Once you have read the entries, please say how many lines hold the string "agent", giving the number only.

(Records from a data source)
▬▬▬▬▬▬

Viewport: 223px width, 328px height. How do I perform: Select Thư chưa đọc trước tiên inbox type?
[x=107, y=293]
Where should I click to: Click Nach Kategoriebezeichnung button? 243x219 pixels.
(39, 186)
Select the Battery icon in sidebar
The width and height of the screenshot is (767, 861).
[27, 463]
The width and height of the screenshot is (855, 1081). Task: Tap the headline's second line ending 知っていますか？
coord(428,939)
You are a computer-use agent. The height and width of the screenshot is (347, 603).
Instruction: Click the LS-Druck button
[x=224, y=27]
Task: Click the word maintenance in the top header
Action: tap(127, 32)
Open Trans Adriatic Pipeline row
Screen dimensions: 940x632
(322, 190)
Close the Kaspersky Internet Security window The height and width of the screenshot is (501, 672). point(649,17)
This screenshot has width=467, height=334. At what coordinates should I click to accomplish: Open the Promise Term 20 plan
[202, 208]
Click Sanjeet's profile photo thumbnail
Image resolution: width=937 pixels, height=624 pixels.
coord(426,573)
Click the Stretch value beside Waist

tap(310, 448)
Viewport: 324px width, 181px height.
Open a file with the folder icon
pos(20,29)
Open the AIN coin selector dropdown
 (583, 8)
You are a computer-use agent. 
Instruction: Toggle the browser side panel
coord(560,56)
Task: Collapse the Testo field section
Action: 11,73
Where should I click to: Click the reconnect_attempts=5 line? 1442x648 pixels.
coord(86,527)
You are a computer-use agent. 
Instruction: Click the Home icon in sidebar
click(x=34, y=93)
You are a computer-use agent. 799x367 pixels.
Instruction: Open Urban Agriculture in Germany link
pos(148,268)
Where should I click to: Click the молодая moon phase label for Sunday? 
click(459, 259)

▬▬▬▬▬▬

ANSWER FOR THE TASK: 4